"What?" Does he not love me anymore or something? What did I do?
"You'll be safer there. I'm sorry. I love you." His eyes met mine, and then he leaned in and kissed me, our tears joining each other on our cheeks, I watched his blurry form leave behind the pooled tears still in my eyes. I don't know how long I sat there before I got up and packed, stealing things like t-shirts and CD's from him without even realizing. I left the house still crying, which I did through the entire flight. I'd left a goodbye note to Liss, Rose, and Kat. In the limo I cleaned myself up and composed myself. I sat through the meeting in a catatonic state, and then the limo took me to a mansion. The driver handed me a set of keys and an iPhone. I said thank you and walked in. Without looking around I found the bedroom and collapsed on the bed, the crying had started again.

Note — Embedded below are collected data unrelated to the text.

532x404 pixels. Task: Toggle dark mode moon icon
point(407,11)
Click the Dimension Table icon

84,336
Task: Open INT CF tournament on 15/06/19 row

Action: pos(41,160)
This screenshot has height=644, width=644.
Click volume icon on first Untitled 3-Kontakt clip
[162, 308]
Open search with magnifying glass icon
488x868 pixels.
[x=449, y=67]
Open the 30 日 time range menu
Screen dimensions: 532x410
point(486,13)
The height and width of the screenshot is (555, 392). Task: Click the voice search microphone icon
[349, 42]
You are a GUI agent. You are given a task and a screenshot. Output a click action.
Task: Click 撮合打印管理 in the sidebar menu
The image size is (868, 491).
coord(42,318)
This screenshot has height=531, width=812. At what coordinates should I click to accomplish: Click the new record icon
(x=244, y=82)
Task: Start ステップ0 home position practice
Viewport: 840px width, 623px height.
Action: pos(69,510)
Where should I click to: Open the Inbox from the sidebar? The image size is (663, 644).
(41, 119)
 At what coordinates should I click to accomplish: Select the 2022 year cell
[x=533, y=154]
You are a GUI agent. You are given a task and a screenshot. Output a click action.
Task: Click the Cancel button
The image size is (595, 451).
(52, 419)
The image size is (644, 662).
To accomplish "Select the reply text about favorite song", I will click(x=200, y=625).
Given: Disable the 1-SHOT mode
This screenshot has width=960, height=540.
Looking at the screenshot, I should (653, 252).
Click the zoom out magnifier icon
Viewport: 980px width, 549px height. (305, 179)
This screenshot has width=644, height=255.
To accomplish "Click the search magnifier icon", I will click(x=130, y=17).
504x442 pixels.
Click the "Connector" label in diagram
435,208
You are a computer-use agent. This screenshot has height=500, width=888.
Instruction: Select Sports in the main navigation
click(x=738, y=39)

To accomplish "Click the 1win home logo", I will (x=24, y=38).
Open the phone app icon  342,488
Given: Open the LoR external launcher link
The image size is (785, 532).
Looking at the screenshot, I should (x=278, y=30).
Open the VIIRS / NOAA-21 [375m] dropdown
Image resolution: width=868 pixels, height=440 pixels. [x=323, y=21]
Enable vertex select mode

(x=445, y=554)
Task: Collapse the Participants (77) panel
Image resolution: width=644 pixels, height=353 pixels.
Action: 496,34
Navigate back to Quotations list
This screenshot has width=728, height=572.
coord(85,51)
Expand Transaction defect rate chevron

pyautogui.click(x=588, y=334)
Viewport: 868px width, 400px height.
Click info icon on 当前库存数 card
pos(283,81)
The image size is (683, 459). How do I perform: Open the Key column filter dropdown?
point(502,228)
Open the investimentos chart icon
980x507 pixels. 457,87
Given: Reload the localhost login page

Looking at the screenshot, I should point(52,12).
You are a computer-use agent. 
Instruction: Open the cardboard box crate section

It took me a week to get out of bed; my agent knew what had happened apparently, because she came over every day and made sure I ate something. After that week, I decided I was done with the tears. I pulled myself together and threw myself into work. My agent was Abigail, and she'd known all along what brought me to her. I had a busy schedule; she was trying to get me in at least one film before awards season in six months. I didn't mind the busyness though; it gave me less time to think. As soon as she left I 'went exploring'; looking through my house. It was huge and spacious, with several guest rooms and an open living room/dining room that connected to the kitchen. I had expensive black leather couches with fluffy red pillows that matched the bold walls. It was perfectly decorated. One of the rooms was done in an almost oceanic theme, light blues and whites dominating the colour scheme, another was sunshine yellow. Each guest room had a nice en-suite bathroom and a walk-in closet. There was a huge office; a large mahogany desk surrounded by filled bookshelves, behind the desk was a wonderful view of the California coast. The walls were a deep, rich red. The third guest bedroom was white, white linens, white bedframe, glass desk with a white computer, white drapes that, cornily enough, blew in the slight breeze coming from the open patio door. There were a few other guest rooms and a huge master. This room had beautiful purple walls and matching linens, a California king bed sat between two deep cherry nightstands. The wall in front of it was a huge closet beside an en-suite washroom with a Jacuzzi tub and huge walk-in shower that was basically a small room on its own. The wall to the left had a large desk, a purple laptop sat on it. The wall to the right of it was merely a huge window, with a sliding door that blended in phenomenally. Outside was a peaceful garden, with flowers blooming in every colour imaginable. The garden had white benches and a wooden swing, hanging from a small, but strong tree. It overlooked the ocean and the beach below. It was breathtaking. There was a pool downstairs as well as a hot tub, sauna, and personal gym. The house also had a walk-up to the beach.
After a few weeks I was exhausted, and I missed him, but I was getting used to being alone. For the past week, I'd been getting sick a lot, and I had cravings for the weirdest things. I dropped the toast I'd had in my hand, and started counting. Shit. I grabbed my keys and ran to the 'million car garage' and jumped into the first one I saw. I drove to the nearest pharmacy.
After five minutes of waiting at home I looked down at the tiny little plus on the stick. Shit.